Dec 15, 2010

Welcome to POTSgrrl!!!

Who am I?  Why am I starting a blog?

Well, I've been laying in bed sick, in and out of the hospital, for the last 11 months, but before that, I was an athletic, outgoing, energetic, environmental attorney and loving wife.  I'm still a loving wife, but most of those other descriptors don't fit me that well anymore.  After 9 months of medical hell, I was finally diagnosed (through countless hours of my own online research) with Postural Orthostatic Tachycardia Syndrome (POTS), a type of dysautonomia, which is just a fancy way of saying my autonomic nervous system is really messed up

Over the past few months, I e-mailed updates to friends and family from my hospital bed, and many of them have told me that my way of explaining this dire medical problem is kind of funny, and that my story of getting a proper diagnosis is so outrageous, that people need to hear about it.  They keep telling me to write a book about this crazy roller coaster ride I've been on.  I don't know if I'll ever get around to writing a book, as it is difficult even for me to concentrate long enough to type this blog post.  I'm more interested in writing about this disease to help raise awareness, amongst the general public, but especially amongst the medical community.  It should not take nine months to get a diagnosis for any disease, but especially one so severe.  I live in the suburbs of New York City, and we are supposed to have the best doctors in the world here in NY, and I even though I went to the #1 rated hospital in NYC and #6 in the country, they were not able to give me a proper diagnosis.  It wasn't until I read something on the internet about POTS that made me think - "Hey, my symptoms completely match this POTS thing!"  I asked my doctors if I could have POTS - they raised their eyebrows and said they'd look into it.  Sure enough, after consulting with some other experts, they agreed I probably had POTS.  The internet may have saved my life.
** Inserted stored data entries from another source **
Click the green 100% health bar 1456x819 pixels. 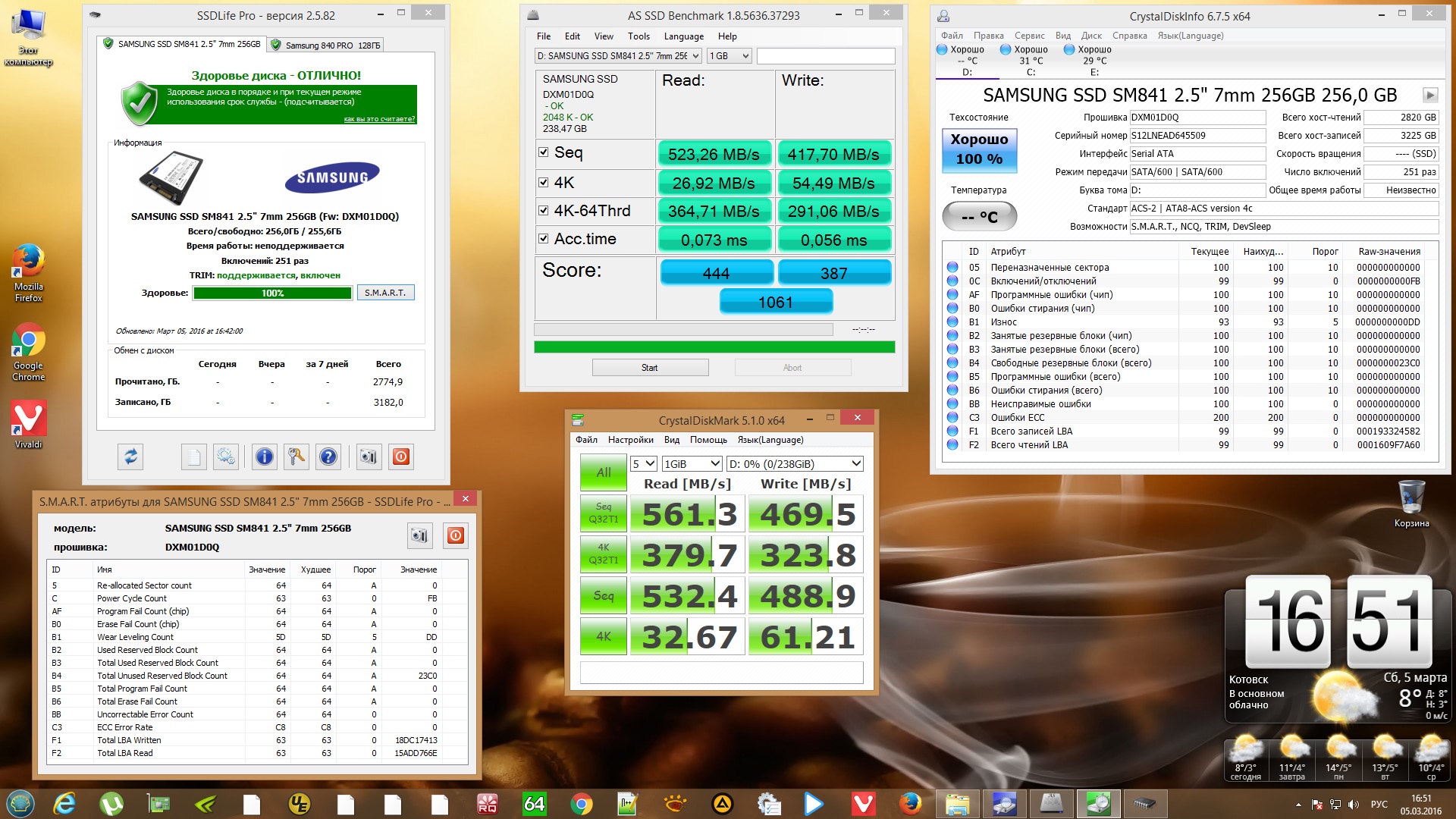272,293
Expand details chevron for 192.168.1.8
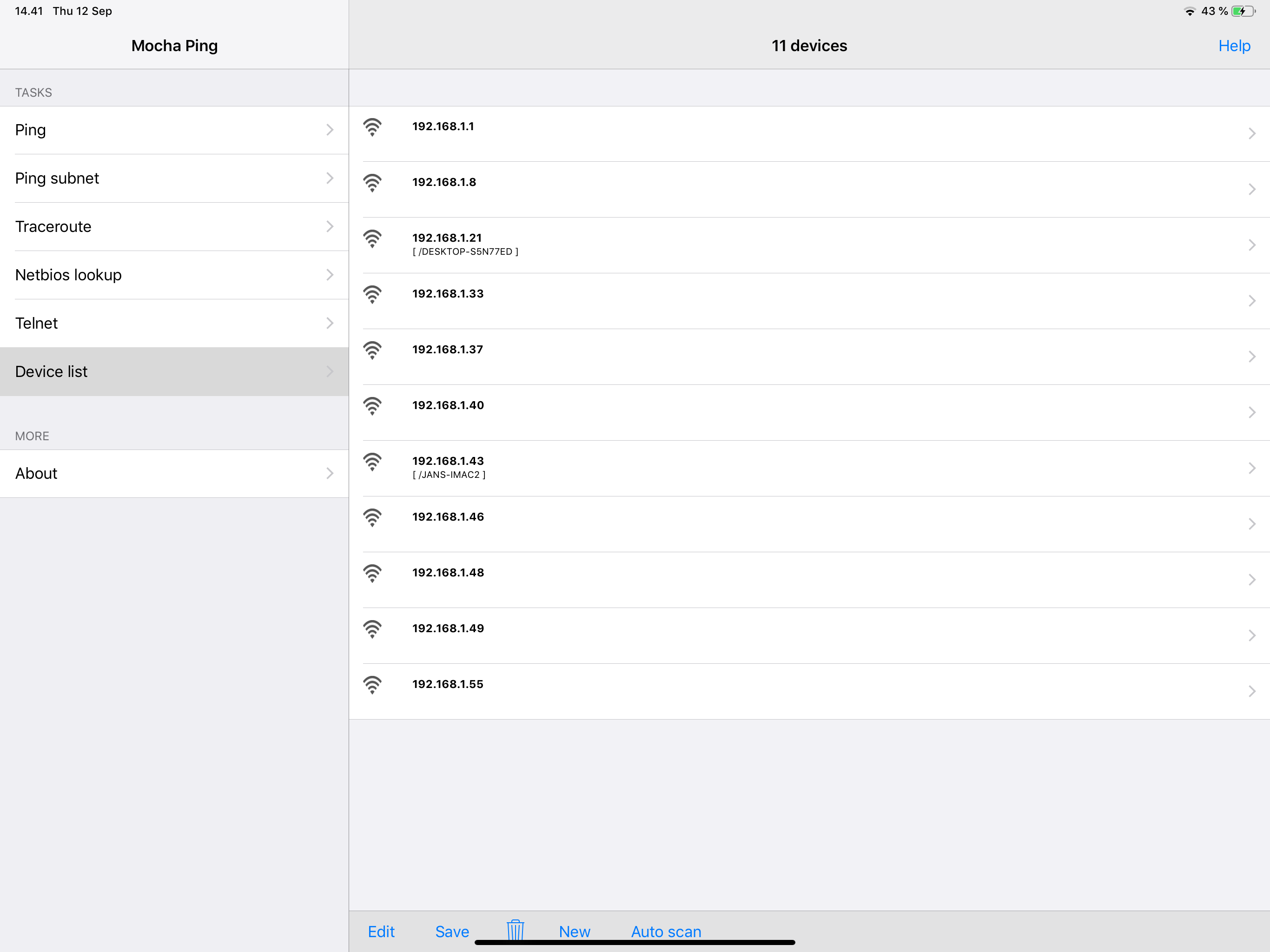The height and width of the screenshot is (952, 1270). (1251, 190)
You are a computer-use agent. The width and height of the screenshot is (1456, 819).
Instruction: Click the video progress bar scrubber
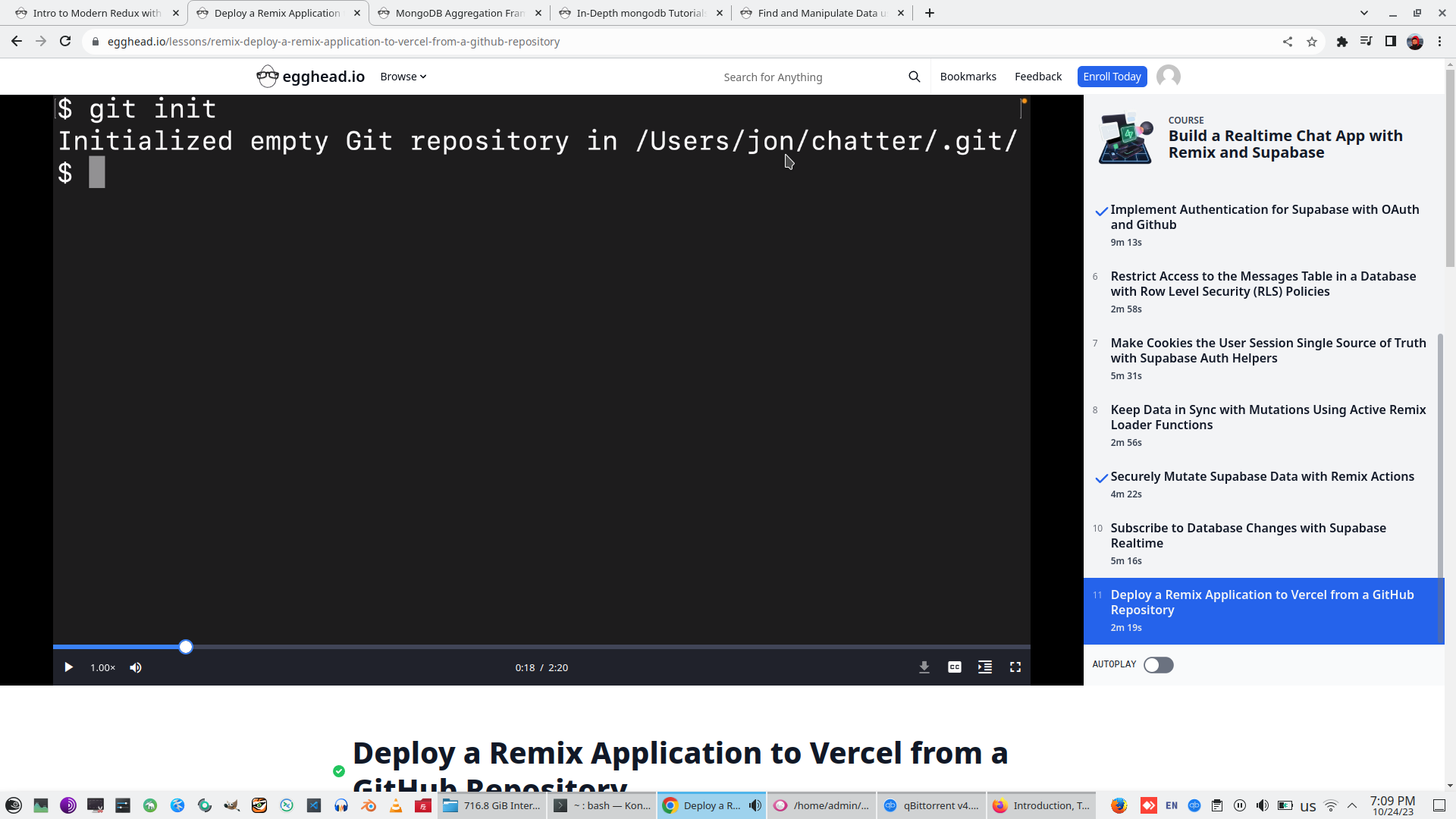click(x=186, y=647)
I'm writing this blog in simple terms to help explain what I've learned about POTS to young people.  Many POTS patients are tweens and teens.  I'm having a hard enough time understanding and coping with POTS at 32 with 7 years of higher education under my belt, and I can't imagine how much harder all of this would be if I was still a kid.  I think everyone with POTS, no matter what their age, should try to learn everything they can about their symptoms.  The more accurate information you have and the more you understand your symptoms, the better your chances to find solutions that work for your POTS symptoms.

I also want other POTS patients to know they are not alone in their battle.  There are at least 500,000 POTS patients in the U.S. alone!  Since it is a difficult disorder to diagnose, and so many of us are undiagnosed or misdiagnosed for so long, my guess is that there are probably another 200,000 people who have it and don't even know it.  So remember, you are not alone.  We are all looking for answers to what causes this illness, and how the heck we can get rid of it and get back to our "normal" lives.

So read all of my blog posts and please feel free to post about your POTS experience.  I'd love to hear what state you're from, when you were diagnosed, what doctors were helpful to you, and what tips and tricks you have figured out that help you feel better.